● WORK INSTRUCTIONS
Go through the material and copy each line that includes "Share".

● DATASET RECORDS
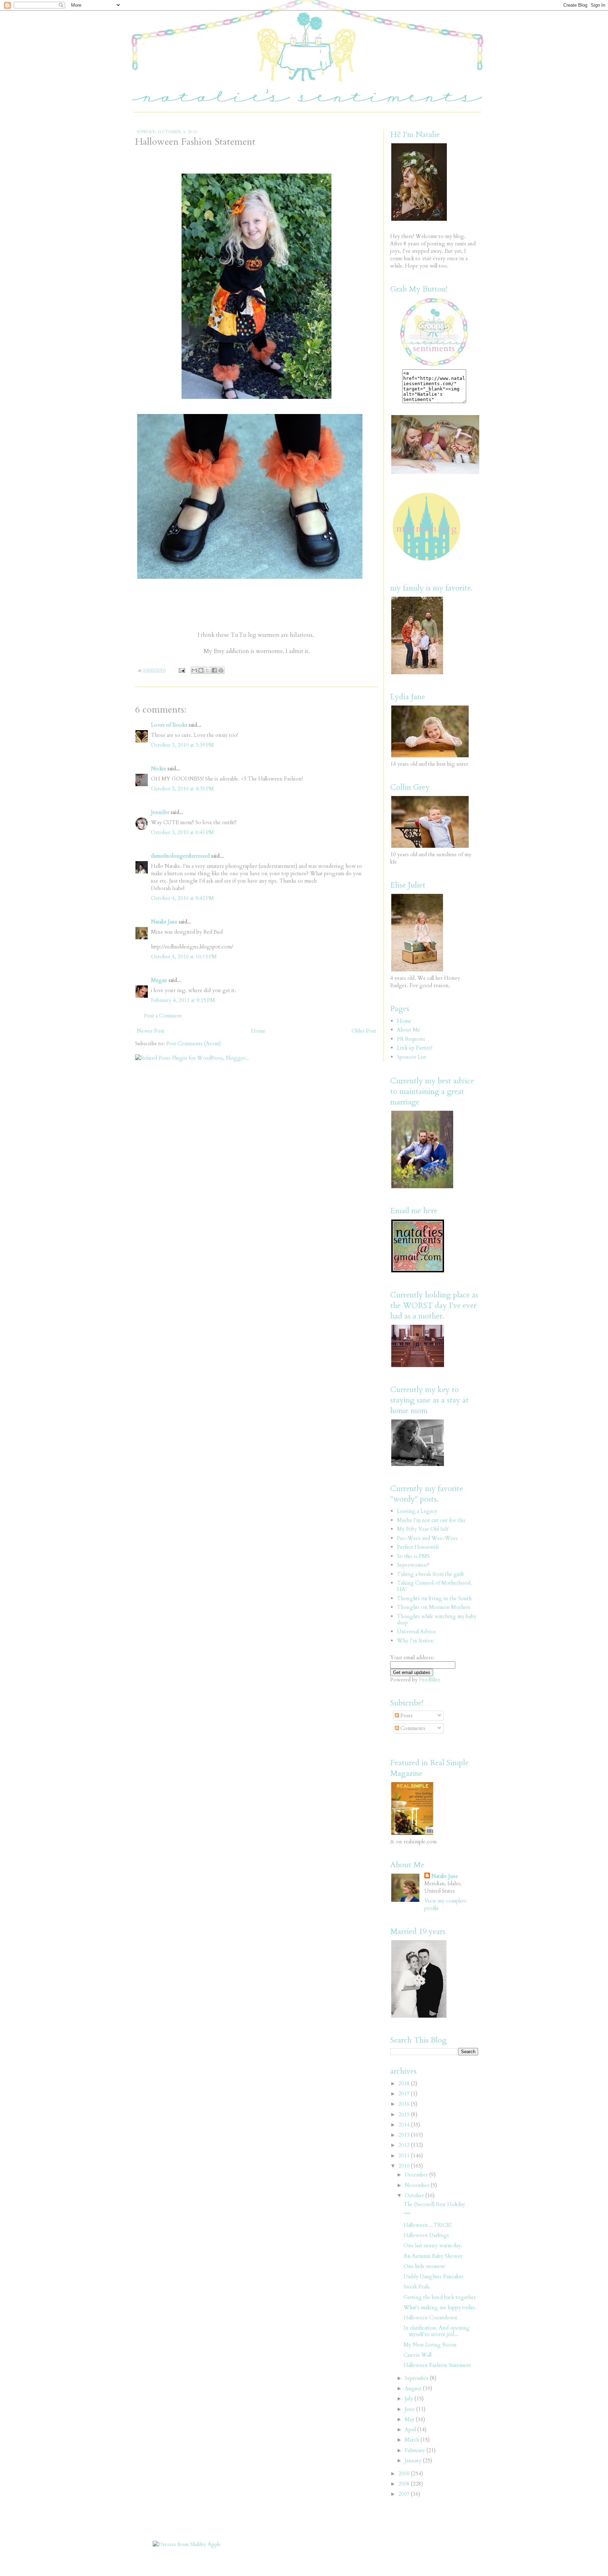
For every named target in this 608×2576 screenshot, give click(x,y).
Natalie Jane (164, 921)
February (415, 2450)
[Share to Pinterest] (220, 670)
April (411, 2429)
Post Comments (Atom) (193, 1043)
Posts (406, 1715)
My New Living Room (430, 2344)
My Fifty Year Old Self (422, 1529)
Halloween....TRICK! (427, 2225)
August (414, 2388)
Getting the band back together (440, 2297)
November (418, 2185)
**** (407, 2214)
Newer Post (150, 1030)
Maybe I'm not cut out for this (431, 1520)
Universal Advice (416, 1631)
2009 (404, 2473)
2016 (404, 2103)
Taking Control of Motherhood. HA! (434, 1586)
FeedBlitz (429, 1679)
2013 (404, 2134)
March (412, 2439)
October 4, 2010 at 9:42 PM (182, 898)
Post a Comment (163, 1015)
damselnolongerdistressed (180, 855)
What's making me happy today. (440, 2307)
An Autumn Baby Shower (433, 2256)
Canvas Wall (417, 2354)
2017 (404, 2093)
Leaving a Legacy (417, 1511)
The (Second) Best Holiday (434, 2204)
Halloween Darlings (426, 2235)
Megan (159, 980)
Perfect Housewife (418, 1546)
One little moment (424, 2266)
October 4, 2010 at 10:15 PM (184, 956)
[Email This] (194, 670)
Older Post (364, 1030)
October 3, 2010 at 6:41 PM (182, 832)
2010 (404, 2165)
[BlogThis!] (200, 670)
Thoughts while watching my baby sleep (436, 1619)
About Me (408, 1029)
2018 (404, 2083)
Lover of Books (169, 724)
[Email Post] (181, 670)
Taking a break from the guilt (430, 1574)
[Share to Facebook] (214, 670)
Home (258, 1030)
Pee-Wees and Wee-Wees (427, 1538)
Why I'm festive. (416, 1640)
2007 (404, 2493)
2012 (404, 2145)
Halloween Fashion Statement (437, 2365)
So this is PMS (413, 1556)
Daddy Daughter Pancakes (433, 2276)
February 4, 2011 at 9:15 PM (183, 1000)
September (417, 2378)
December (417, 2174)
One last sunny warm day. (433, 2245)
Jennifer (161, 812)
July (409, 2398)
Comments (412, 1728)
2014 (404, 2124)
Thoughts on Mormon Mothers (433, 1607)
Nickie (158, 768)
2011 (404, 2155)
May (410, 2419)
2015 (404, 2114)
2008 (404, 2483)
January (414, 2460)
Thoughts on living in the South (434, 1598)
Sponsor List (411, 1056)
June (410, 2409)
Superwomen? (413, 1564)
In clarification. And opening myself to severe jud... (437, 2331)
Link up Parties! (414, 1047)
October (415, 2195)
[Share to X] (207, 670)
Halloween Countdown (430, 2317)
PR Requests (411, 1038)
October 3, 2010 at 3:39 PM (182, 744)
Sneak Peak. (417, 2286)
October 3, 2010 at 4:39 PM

● RESPONSE FOR THIS EXERCISE
[Share to Pinterest] (220, 670)
[Share to Facebook] (214, 670)
[Share to X] (207, 670)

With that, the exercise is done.